Enciso admitted that the transactions occurred, and much as Peterson described them. His statement of the conversations, however, is quite different. If believed, they would support a finding that Enciso did not want to sell to Peterson, that Peterson initiated everything, that Enciso refused to sell to him, and was trying to go straight and avoid narcotics, that Peterson kept after him, claiming that he was sick and needed the drugs, and that Enciso, who felt sorry for him, finally yielded to him importunities.
Entrapment is usually a question of fact, not of law. See Masciale v. United States, 1958, 356 U.S. 386, 78 S. Ct. 827, 2 L. Ed. 2d 859. It is one of law only where the evidence on the question is substantially undisputed. Sherman v. United States, 1958, 356 U.S. 369, 78 S. Ct. 819, 2 L. Ed. 2d 848. Here the evidence is in conflict. It would support a finding that Enciso was predisposed to commit the offense. See Sorrells v. United States, 1932, 287 U.S. 435, 53 S. Ct. 210, 77 L. Ed. 413, 86 A.L.R. 249; Stein v. United States, 9 Cir., 1959, 263 F.2d 579; Bloch v. United States, 9 Cir., 1955, 226 F.2d 185. The verdict is supported by the evidence.

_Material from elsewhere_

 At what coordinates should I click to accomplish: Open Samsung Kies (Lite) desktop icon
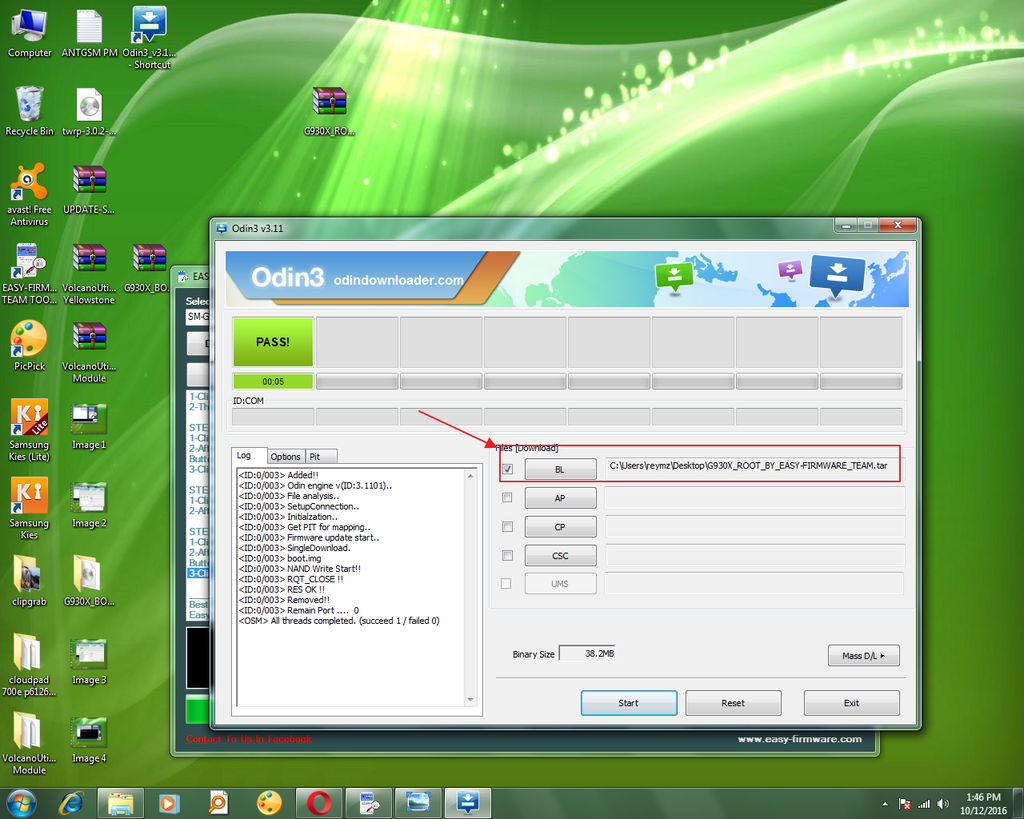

It is claimed that the court erroneously curtailed the cross-examination of Peterson. The incident complained of occurred when Peterson said that he had been an agent in six or seven cases that had resulted in arrests. He was asked: "Now, in those six or seven cases, did these people all call you and ask if you wanted some narcotics?" The court remarked "Now you are getting too far removed. Are you objecting to that?" Government counsel said "yes." The court said: "On what ground?" Counsel replied "it is immaterial." The objection was sustained. Counsel for Enciso said he wished to "show a course of conduct of this witness." The court replied "No. Objection sustained. What he did in this case is important."
The court has a considerable discretion as to the extent of cross-examination. One of the ways in which it is frequently exercised is to avoid extensive exploration of collateral matters. We think that this is such a case, and that the court's discretion was not abused. There was ample evidence developed on cross-examination to support the argument that Peterson should not be believed. See Glasser v. United States, 1942, 315 U.S. 60-83, 62 S. Ct. 457, 86 L. Ed. 680; Robinson v. United States, 9 Cir., 1959, 262 F.2d 645; Todorow v. United States, 9 Cir., 1949, 173 F.2d 439. It is also urged that the court erred in refusing to permit counsel to examine Peterson's arms, to show recent use of narcotics, after Peterson denied taking narcotics "this morning." This came after Peterson said that he had taken narcotics a week before, by injection in his left arm. Counsel's point was sufficiently made, and discretion was not abused.